Chiswick Conservative councillors have given a cautious welcome to the recent announcement by the London Borough of Hammersmith & Fulham (LBH&F), endorsed by London’s Walking & Cycling Commissioner Will Norman, that “Cycle Superhighway 9 is no more in Hammersmith & Fulham”. LBH&F is instead proposing to introduce a Cycle Highway along the A4 and a Safer Cycle Pathway along King Street and Hammersmith Road so that cyclists of all abilities – from complete beginners to daily commuters – can ride safely. LBH&F has said it intends to consult local residents’ groups, disability organisations and schools.
“LBH&F’s new proposal is potentially remarkably similar to our long-called for recommendation for Chiswick,” Cllr Joanna Biddolph, leader of the Conservative Group on Hounslow Council said. We have said, from the start, that CS9 should be re-routed on the A4. We welcome the recognition that it is a viable route for faster cycling. Chronic underinvestment means it is currently under-used. Repairs and innovative updating, such as raised crossings, would change that.
“Our proposal was dismissed out-of-hand by TfL, the pro-CS9 lobby and Hounslow council. We ask them to engage more constructively with us on this option. If it is workable in LBH&F, it is workable in Hounslow,” she said..
“If LBH&F’s cycling scheme for more confident cycling, along the A4 from Hammersmith Gyratory to Chiswick, were to continue through Chiswick to Brentford, that could be a remarkable win for LBH&F and Hounslow residents.”
Cllr Joanna Biddolph has written to Cllr Steve Cowan, leader of LBH&F, calling for collaboration between LBH&F and Chiswick’s councillors. Clearly, whatever happens in LBH&F will impact on what happens in Chiswick. It is essential that both councils work together on this and, in particular, that councillors who represent Chiswick should be involved in discussions about, for example, how the Safer Cycle Pathway joins Chiswick High Road and how the Cycle Highway will work along the A4 in Chiswick. Chiswick needs a scheme that works seamlessly over boundaries.

- [Given records]:
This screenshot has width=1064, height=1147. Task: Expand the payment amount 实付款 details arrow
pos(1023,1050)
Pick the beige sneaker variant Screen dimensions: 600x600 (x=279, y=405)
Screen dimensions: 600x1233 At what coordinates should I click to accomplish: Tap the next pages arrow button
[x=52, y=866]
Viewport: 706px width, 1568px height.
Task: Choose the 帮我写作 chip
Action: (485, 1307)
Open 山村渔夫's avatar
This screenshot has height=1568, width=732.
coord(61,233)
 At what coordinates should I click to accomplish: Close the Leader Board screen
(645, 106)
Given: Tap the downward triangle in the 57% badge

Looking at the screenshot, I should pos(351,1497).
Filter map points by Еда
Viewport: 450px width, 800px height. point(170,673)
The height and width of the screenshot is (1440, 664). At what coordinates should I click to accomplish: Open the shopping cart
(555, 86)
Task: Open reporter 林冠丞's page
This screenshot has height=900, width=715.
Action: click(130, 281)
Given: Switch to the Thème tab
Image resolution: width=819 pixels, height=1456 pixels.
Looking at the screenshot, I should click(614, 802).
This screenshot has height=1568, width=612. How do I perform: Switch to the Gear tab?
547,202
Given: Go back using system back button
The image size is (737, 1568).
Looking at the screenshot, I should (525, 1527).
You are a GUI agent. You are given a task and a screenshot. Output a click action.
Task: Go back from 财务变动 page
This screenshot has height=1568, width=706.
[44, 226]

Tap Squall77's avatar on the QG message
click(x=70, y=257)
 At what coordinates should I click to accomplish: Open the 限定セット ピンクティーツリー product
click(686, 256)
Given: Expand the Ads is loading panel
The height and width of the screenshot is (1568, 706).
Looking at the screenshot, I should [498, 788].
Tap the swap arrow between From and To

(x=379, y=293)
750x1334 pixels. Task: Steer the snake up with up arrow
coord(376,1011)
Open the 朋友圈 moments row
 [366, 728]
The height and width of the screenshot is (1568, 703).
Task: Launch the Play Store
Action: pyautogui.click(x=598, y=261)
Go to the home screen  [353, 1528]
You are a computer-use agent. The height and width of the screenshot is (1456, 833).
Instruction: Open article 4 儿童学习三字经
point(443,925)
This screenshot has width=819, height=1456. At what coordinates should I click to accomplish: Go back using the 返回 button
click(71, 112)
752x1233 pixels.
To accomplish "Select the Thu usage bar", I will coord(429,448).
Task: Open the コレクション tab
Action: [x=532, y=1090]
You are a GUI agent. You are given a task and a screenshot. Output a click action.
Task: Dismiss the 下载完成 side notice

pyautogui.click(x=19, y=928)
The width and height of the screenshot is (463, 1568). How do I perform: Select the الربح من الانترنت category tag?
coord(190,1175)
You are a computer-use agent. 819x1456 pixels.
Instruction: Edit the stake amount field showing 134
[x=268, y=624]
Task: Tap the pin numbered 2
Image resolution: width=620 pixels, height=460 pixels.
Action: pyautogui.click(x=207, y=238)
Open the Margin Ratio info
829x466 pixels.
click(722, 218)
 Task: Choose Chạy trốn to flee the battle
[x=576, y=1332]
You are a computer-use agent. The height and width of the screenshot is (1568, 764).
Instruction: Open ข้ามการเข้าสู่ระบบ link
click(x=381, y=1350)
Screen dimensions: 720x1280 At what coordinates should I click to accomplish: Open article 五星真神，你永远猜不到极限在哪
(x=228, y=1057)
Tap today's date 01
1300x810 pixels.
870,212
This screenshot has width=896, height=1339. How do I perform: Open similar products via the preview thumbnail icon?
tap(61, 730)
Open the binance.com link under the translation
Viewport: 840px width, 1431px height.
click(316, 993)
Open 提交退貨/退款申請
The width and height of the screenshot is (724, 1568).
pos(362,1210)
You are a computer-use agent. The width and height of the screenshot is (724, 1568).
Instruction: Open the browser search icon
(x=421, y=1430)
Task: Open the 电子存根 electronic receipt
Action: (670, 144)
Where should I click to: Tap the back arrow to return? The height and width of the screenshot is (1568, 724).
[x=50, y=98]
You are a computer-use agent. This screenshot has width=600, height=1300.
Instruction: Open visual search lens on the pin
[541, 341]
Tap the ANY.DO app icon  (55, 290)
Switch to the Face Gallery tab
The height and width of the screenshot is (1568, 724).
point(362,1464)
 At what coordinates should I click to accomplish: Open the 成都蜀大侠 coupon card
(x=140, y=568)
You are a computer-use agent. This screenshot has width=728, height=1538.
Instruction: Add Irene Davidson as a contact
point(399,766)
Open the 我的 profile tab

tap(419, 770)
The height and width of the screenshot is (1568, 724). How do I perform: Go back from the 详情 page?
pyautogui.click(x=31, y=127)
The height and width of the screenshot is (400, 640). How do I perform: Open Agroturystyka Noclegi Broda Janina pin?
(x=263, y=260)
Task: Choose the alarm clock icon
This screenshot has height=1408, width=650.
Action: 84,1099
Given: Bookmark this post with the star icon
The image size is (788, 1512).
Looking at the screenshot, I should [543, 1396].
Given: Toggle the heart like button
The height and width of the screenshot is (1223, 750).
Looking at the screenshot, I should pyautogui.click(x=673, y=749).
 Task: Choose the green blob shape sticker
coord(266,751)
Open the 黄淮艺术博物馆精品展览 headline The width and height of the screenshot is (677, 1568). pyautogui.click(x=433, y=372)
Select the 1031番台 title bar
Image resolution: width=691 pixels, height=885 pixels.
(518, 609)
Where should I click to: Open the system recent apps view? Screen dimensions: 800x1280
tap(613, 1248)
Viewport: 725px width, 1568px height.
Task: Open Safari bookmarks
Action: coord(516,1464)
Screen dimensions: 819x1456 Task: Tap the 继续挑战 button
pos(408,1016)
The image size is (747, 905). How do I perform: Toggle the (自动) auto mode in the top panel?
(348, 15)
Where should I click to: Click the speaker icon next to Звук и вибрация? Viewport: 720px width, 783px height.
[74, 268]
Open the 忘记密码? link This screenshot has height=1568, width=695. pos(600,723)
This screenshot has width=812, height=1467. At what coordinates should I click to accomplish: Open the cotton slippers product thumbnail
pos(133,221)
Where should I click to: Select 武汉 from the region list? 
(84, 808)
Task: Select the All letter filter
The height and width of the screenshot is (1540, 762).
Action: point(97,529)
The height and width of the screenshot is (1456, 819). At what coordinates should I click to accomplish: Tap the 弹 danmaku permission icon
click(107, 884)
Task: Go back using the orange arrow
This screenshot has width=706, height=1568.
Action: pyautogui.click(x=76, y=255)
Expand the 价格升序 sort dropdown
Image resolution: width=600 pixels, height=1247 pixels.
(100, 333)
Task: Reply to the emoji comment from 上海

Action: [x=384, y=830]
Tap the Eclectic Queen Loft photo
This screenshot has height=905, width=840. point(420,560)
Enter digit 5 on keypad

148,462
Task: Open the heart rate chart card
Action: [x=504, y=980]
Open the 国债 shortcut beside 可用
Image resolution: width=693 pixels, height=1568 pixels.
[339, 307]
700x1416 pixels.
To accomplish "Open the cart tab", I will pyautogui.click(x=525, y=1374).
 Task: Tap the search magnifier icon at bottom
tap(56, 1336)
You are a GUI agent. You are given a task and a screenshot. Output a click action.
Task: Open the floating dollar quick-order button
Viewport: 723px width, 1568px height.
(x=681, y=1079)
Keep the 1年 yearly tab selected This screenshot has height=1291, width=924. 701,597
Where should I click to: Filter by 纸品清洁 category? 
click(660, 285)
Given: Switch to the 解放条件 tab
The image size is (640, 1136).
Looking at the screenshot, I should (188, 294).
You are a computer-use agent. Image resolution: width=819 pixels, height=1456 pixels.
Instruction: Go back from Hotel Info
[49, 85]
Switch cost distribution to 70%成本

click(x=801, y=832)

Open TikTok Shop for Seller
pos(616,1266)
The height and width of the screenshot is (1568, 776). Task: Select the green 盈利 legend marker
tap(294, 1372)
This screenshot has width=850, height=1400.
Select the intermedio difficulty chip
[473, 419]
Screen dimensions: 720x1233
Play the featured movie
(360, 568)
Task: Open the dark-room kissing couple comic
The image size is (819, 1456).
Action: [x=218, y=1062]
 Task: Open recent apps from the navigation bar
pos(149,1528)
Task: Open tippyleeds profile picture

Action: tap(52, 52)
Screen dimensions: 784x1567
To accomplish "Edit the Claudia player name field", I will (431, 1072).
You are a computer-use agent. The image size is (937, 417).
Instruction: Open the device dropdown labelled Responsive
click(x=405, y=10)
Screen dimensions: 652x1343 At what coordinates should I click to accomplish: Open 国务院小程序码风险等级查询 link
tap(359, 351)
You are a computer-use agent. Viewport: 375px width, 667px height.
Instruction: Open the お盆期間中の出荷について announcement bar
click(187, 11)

- [Written request 1]: In the article on Chiswick cycling routes, to whom has Cllr Joanna Biddolph written to call for collaboration?
- [Written request 2]: Carry the article on Chiswick cycling routes forward from its last sentence.

- [Task response 1]: Cllr Steve Cowan, leader of LBH&F.

- [Task response 2]:
Chiswick’s councillors are concerned, though, about the lack of clarity and detail on the Safer Cycle Pathway and Cycle Highway. They have sought clarification on several issues stressing that retailers be consulted and asking whether consultation might result in no changes or if the changes might only be about aesthetics (improving the streetscape) while retaining CS9 as proposed.
They have also written to Cllr Steve Curran, Labour leader of Hounslow Council, calling on him and his fellow Labour councillors to reflect hard on the reasons for Labour-controlled LBH&F’s decision, and to recognise the significant and broad-ranging local sentiment against such an expensive infrastructure project along Chiswick High Road.
They note that there are better ways to balance what is needed to encourage more walking and more cycling against the risks to our retail economy. Modest investment (not the huge £70m proposed for CS9) could bring significant safety gains for people on bikes and on foot. We would like to work with experts and designers to develop a bespoke scheme that would serve local residents better, radically reduce disturbance (both during and after construction) and bring sustained improvements to congestion and pollution. Multiple smaller improvements to surfaces, junction layouts, signage, segregation, and encouraging vastly more people to cycle north/south as well as along Chiswick High Road, particularly for short local journeys to the shops and to schools, etc. We would also like our cycling infrastructure to benefit more people who commute to work in Chiswick, for example extending it to Chiswick Business Park which CS9 does not reach.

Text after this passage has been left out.